> **Exercício curto 1**:
Responda com base no trecho sobre o Encarregado na LGPD:
(a) Em que artigo e inciso da LGPD está prevista a figura do Encarregado?
(b) Como esse mesmo agente se chama na GDPR?
(c) Qual lei deu a redação do inciso III do art. 23 citado?

### Trecho do documento

Quem é o Encarregado/DPO na LGPD?

Se o leitor ainda não está familiarizado com a Lei Geral de Proteção de Dados , sugerimos a leitura do artigo https://www.awdconsultoria.com.br/lgpd-introducao/ que apresenta seus conceitos básicos e facilitará a compreensão do tema que abordarei neste artigo.

A LGPD traz no seu artigo 5º VIII a previsão legal da figura do Encarregado pela proteção de dados, sendo ele um dos agentes de tratamento.

A GDPR General Data Protection Regulation - (EU) 2016/679, lei de proteção de dados em vigor no Espaço Econômico Europeu, também prevê a existência deste mesmo agente, no entanto lá ele se chama DPO ou Data Protection Officer.

Diferentemente do que prevê a GDPR, no Brasil, segundo a LGPD, a indicação de um Encarregado já é obrigatória para todos que se enquadrem na figura de controlador ou operador. Assim dispõe o art. 23, III c/c art 39 da LGPD :

"Art. 23. O tratamento de dados pessoais pelas pessoas jurídicas de direito público referidas no parágrafo único do art. 1º da Lei nº 12.527, de 18 de novembro de 2011 (Lei de Acesso à Informação) , deverá ser realizado para o atendimento de sua finalidade pública, na persecução do interesse público, com o objetivo de executar as competências legais ou cumprir as atribuições legais do serviço público, desde que:

[..]

III - seja indicado um encarregado quando realizarem operações de tratamento de dados pessoais, nos termos do art. 39 desta Lei; e (Redação dada pela Lei nº 13.853, de 2019)"

######
### Dados de entrada

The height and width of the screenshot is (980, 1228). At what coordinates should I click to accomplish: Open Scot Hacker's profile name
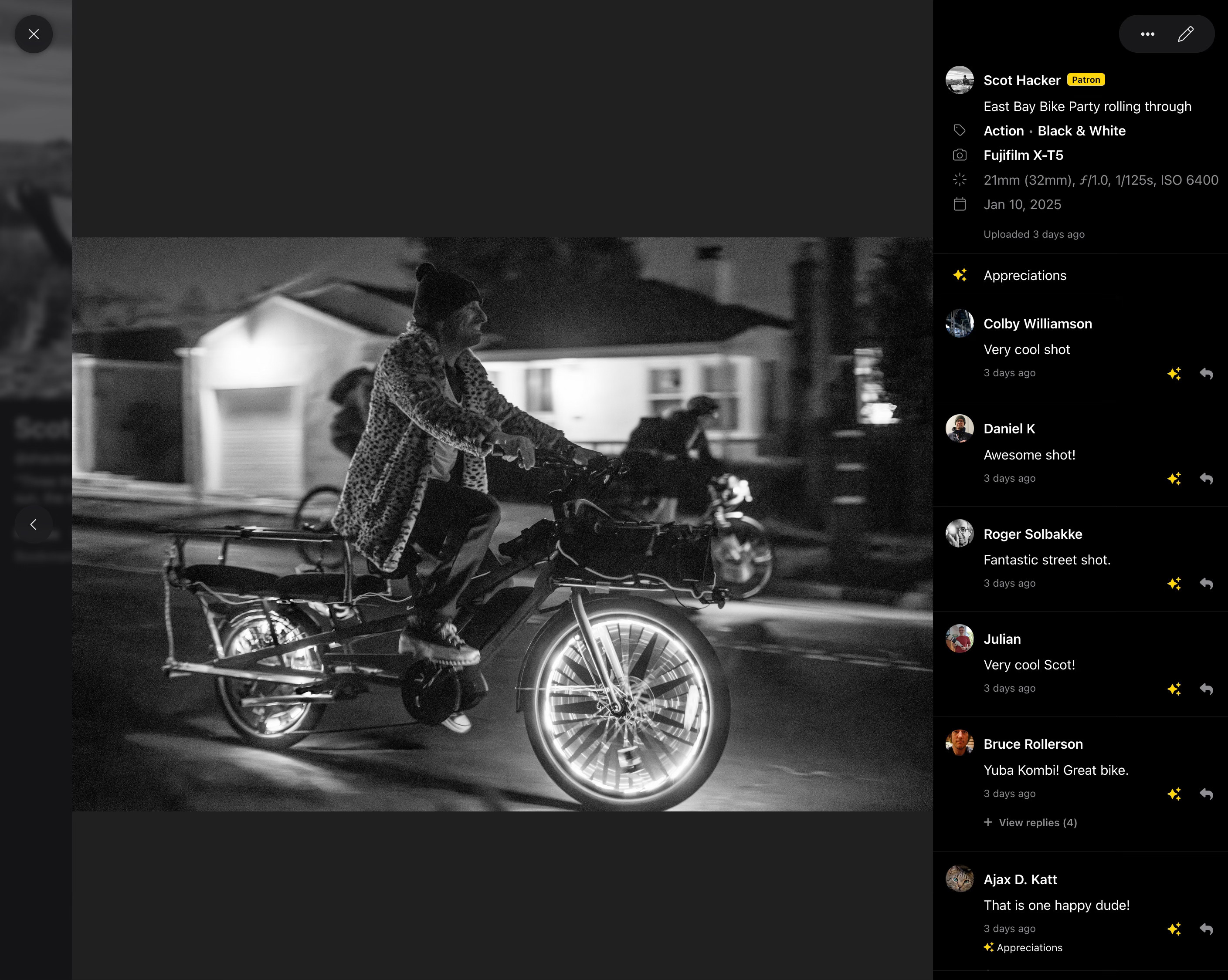1022,80
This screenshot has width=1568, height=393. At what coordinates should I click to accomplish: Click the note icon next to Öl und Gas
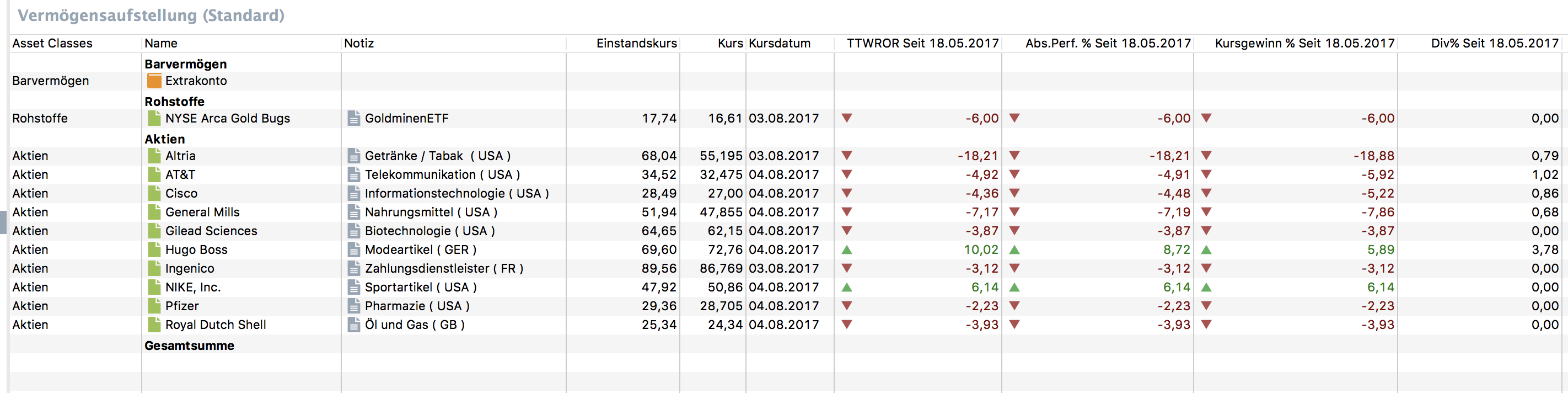coord(353,325)
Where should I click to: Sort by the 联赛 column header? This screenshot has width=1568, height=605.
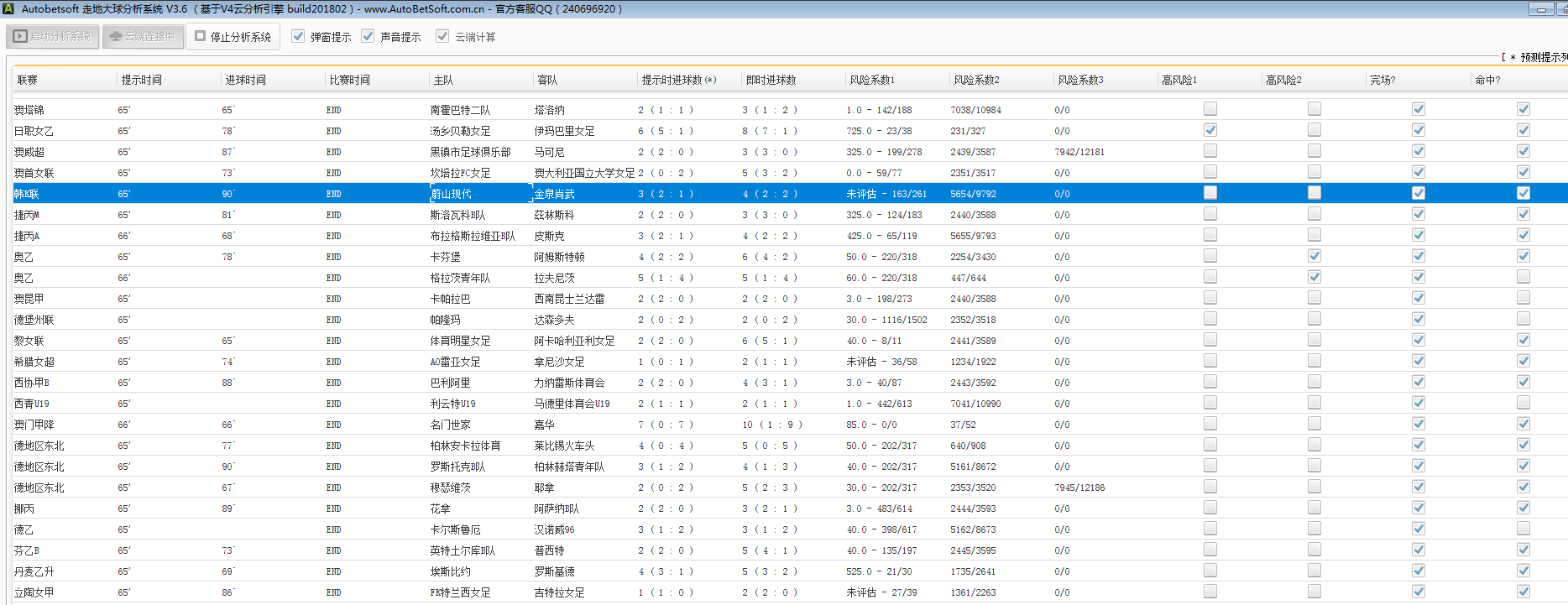(28, 80)
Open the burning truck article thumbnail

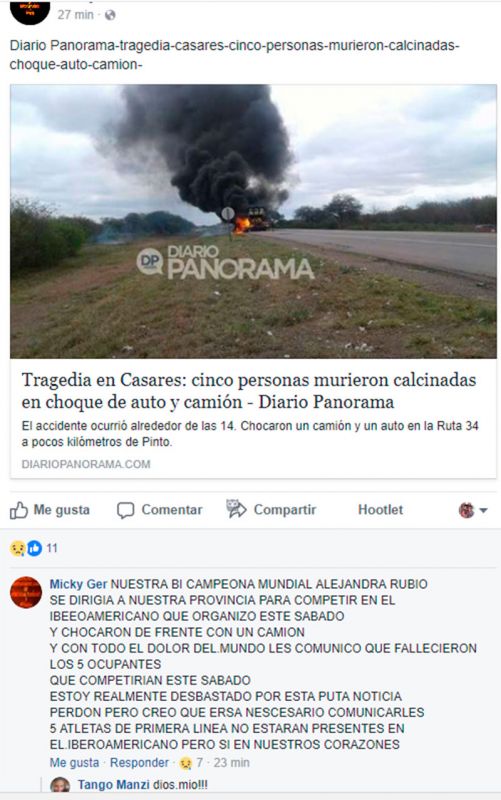pyautogui.click(x=253, y=221)
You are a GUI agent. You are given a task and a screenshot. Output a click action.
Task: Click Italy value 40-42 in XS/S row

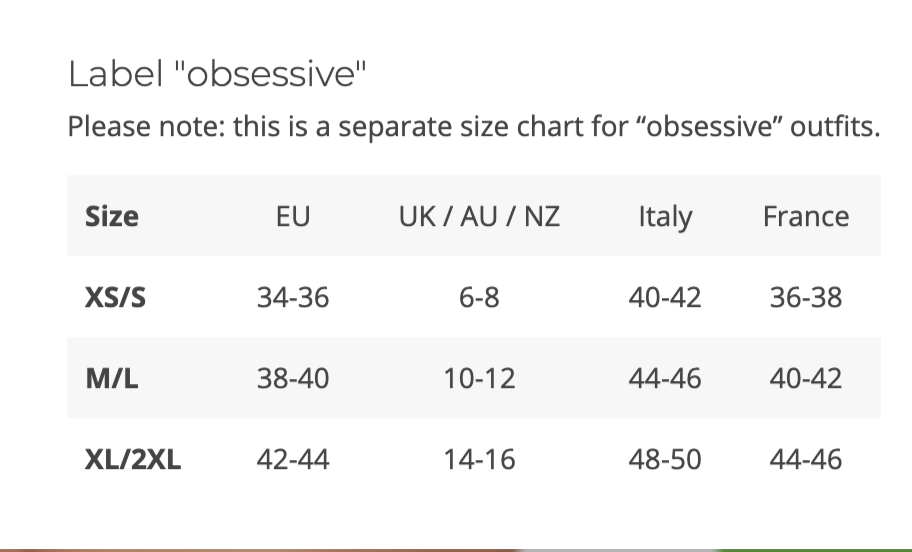pyautogui.click(x=665, y=297)
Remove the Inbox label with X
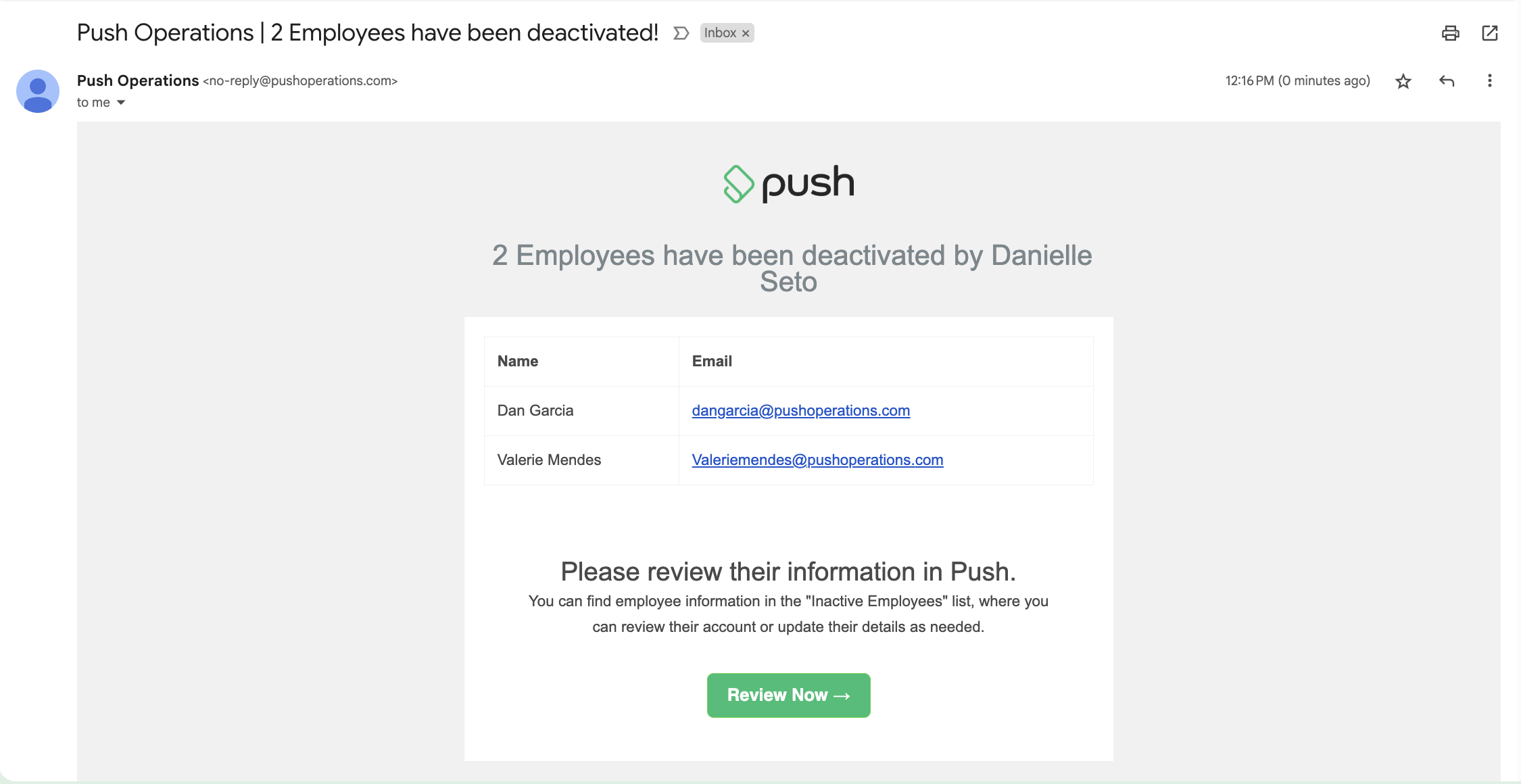Screen dimensions: 1521x784 [x=746, y=33]
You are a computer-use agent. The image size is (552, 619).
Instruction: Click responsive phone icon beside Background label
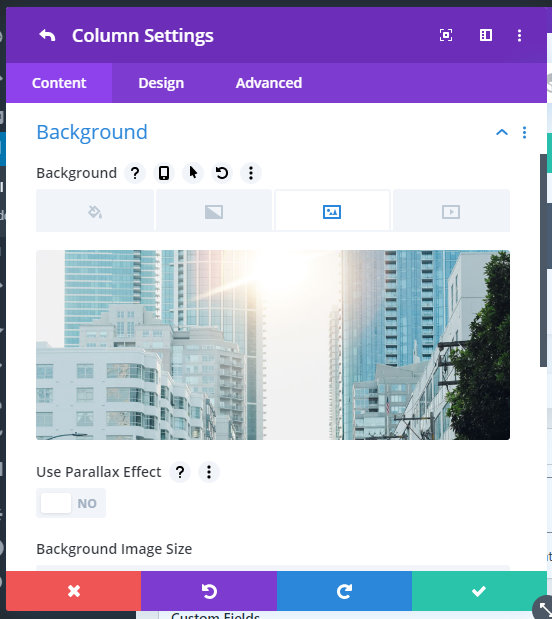tap(164, 173)
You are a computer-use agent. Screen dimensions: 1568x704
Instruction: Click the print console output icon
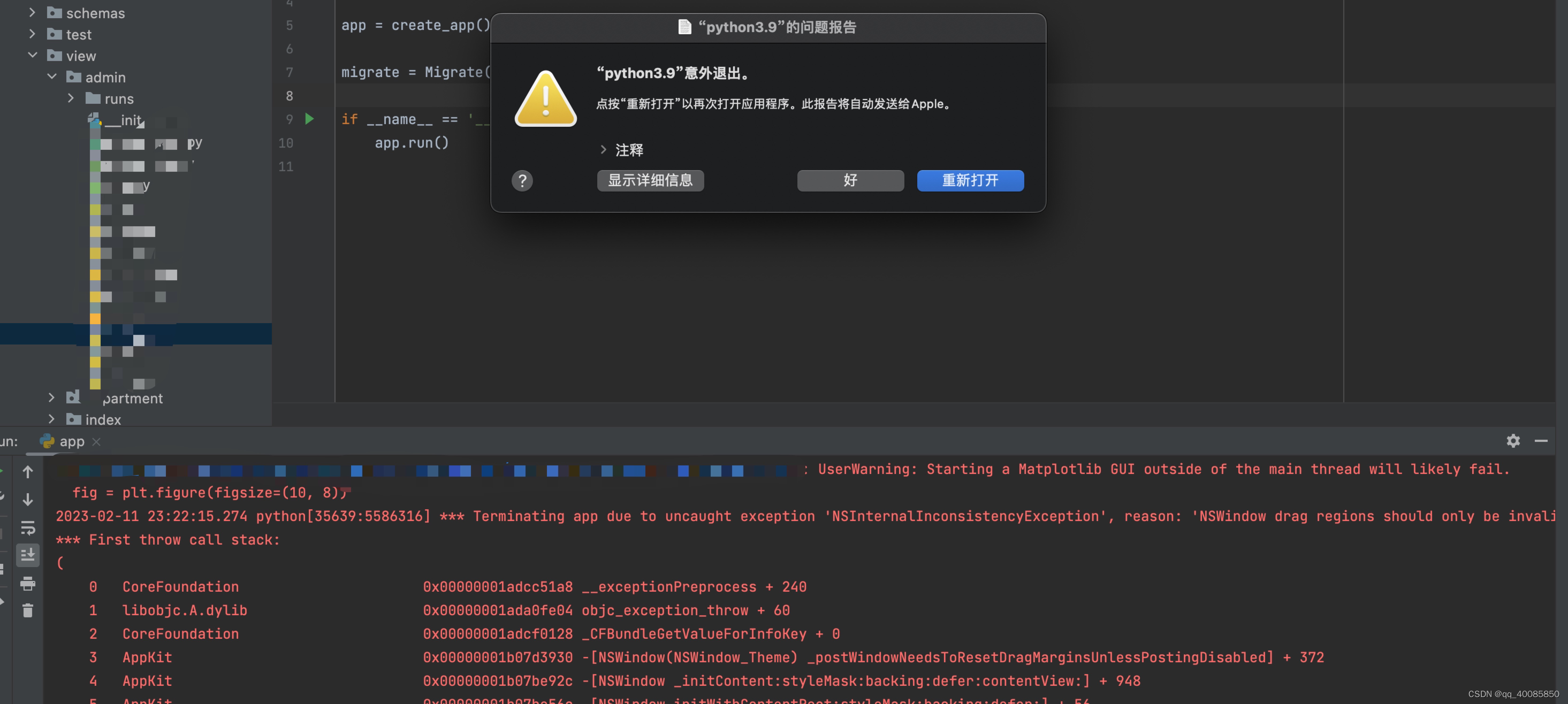[x=28, y=584]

######

> **Exercício curto 2**: Por favor, apresente as linhas do Bloco 1 acima como uma tabela Markdown com as colunas "n" (número sequencial) e "Linha". Omita as linhas em branco e deixe as imagens de fora da resposta.

> **Resultado do exercício 1**:
(a) No artigo 5º, inciso VIII.
(b) DPO, ou Data Protection Officer.
(c) A Lei nº 13.853, de 2019.

> **Resultado do exercício 2**:
| n | Linha |
|---|---|
| 1 | The height and width of the screenshot is (980, 1228). At what coordinates should I click to accomplish: Open Scot Hacker's profile name |
| 2 | 1022,80 |
| 3 | This screenshot has width=1568, height=393. At what coordinates should I click to accomplish: Click the note icon next to Öl und Gas |
| 4 | coord(353,325) |
| 5 | Where should I click to: Sort by the 联赛 column header? This screenshot has width=1568, height=605. |
| 6 | (28, 80) |
| 7 | Open the burning truck article thumbnail |
| 8 | pyautogui.click(x=253, y=221) |
| 9 | You are a GUI agent. You are given a task and a screenshot. Output a click action. |
| 10 | Task: Click Italy value 40-42 in XS/S row |
| 11 | pyautogui.click(x=665, y=297) |
| 12 | Remove the Inbox label with X |
| 13 | Screen dimensions: 1521x784 [x=746, y=33] |
| 14 | You are a computer-use agent. The image size is (552, 619). |
| 15 | Instruction: Click responsive phone icon beside Background label |
| 16 | tap(164, 173) |
| 17 | You are a computer-use agent. Screen dimensions: 1568x704 |
| 18 | Instruction: Click the print console output icon |
| 19 | [x=28, y=584] |